Эта ассоциация тоже у меня возникла в связи с теми моими воспоминаниями, о которых я говорю.
Вот одно из них. Это происходило на Военном совете, незадолго до войны, совсем незадолго, перед самой войной. Речь шла об аварийности в авиации, аварийность была большая. Сталин по своей привычке, как обычно на таких заседаниях, курил трубку и ходил вдоль стола, приглядываясь к присутствующим, иногда глядя в глаза, иногда в спины.
Давались то те, то другие объяснения аварийности, пока не дошла очередь до командовавшего тогда Военно-воздушными силами Рычагова. Он был, кажется, генерал-лейтенантом, вообще был молод, а уж выглядел совершенным мальчишкой по внешности. И вот когда до него дошла очередь, он вдруг говорит:
— Аварийность и будет большая, потому что вы заставляете нас летать на гробах.
Это было совершенно неожиданно, он покраснел, сорвался, наступила абсолютная гробовая тишина. Стоял только Рычагов, еще не отошедший после своего выкрика, багровый и взволнованный, и в нескольких шагах от него стоял Сталин. Вообще-то он ходил, но когда Рычагов сказал это, Сталин остановился.
Скажу свое мнение. Говорить это в такой форме на Военном совете не следовало. Сталин много усилий отдавал авиации, много ею занимался и разбирался в связанных с нею вопросах довольно основательно, во всяком случае, куда более основательно, чем большинство людей, возглавлявших в то время Наркомат обороны. Он гораздо лучше знал авиацию. Несомненно, эта реплика Рычагова в такой форме прозвучала для него личным оскорблением, и это все понимали.
Сталин остановился и молчал. Все ждали, что будет.
Он постоял, потом пошел мимо стола, в том же направлении, в каком и шел. Дошел до конца, повернулся, прошел всю комнату назад в полной тишине, снова повернулся и, вынув трубку изо рта, сказал медленно и тихо, не повышая голоса:
— Вы не должны были так сказать!
И пошел опять. Опять дошел до конца, повернулся снова, прошел всю комнату, опять повернулся и остановился почти на том же самом месте, что и в первый раз, снова сказал тем же низким спокойным голосом:
— Вы не должны были так сказать, — и, сделав крошечную паузу, добавил — Заседание закрывается.
И первым вышел из комнаты.
Все стали собирать свои папки, портфели, ушли, ожидая, что будет дальше.

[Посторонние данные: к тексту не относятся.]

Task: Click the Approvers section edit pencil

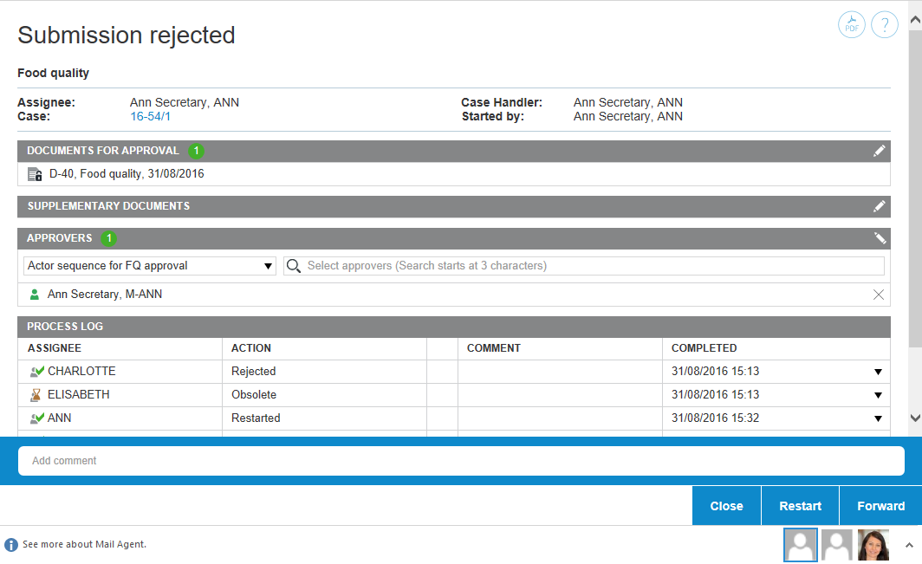Action: [879, 238]
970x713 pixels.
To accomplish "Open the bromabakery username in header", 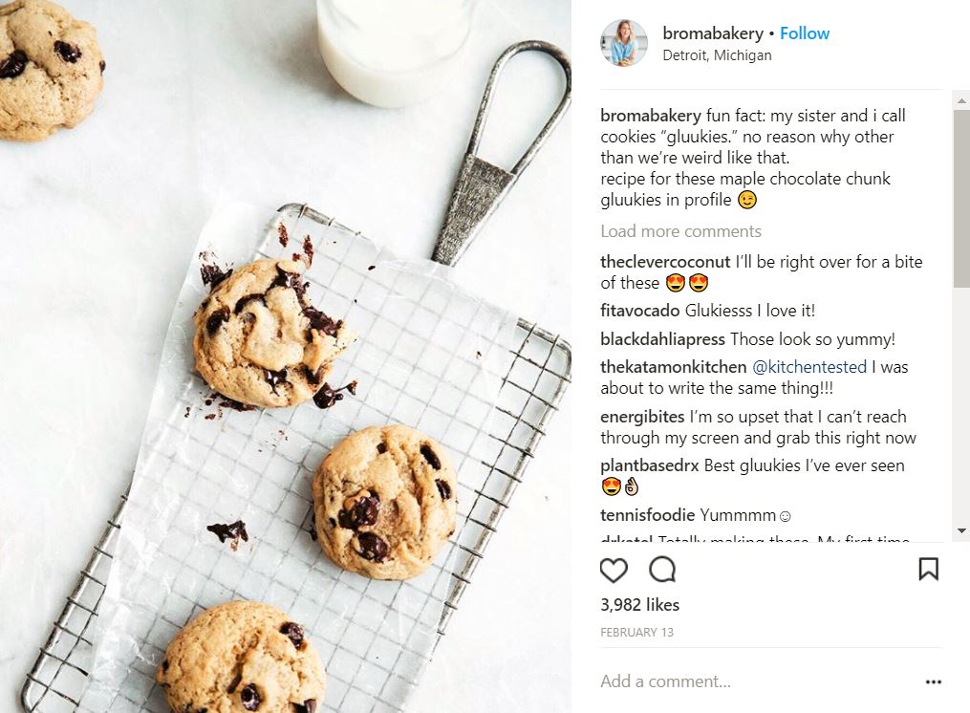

Ни завтра, ни послезавтра, ни через два дня, ни через три ничего не было. А через неделю Рычагов был арестован и исчез навсегда.
Вот так это происходило. Вот так выглядела вспышка гнева у Сталина.
Когда я сказал, что видел Сталина во гневе только несколько раз, надо учесть, что он умел прятать свои чувства, и умел это очень хорошо. Для этого у него были давно выработанные навыки. Он ходил, отворачивался, смотрел в пол, курил трубку, возился с ней… Все это были средства для того, чтобы сдержать себя, не проявить своих чувств, не выдать их. И это надо было знать для того, чтобы учитывать, что значит в те или иные минуты это его мнимое спокойствие.
Бывший командующий фронтом Рокоссовский рассказал мне, как он случайно оказался свидетелем последнего разговора Сталина с Козловым, уже смещенным с должности командующего Крымским фронтом после Керченской катастрофы.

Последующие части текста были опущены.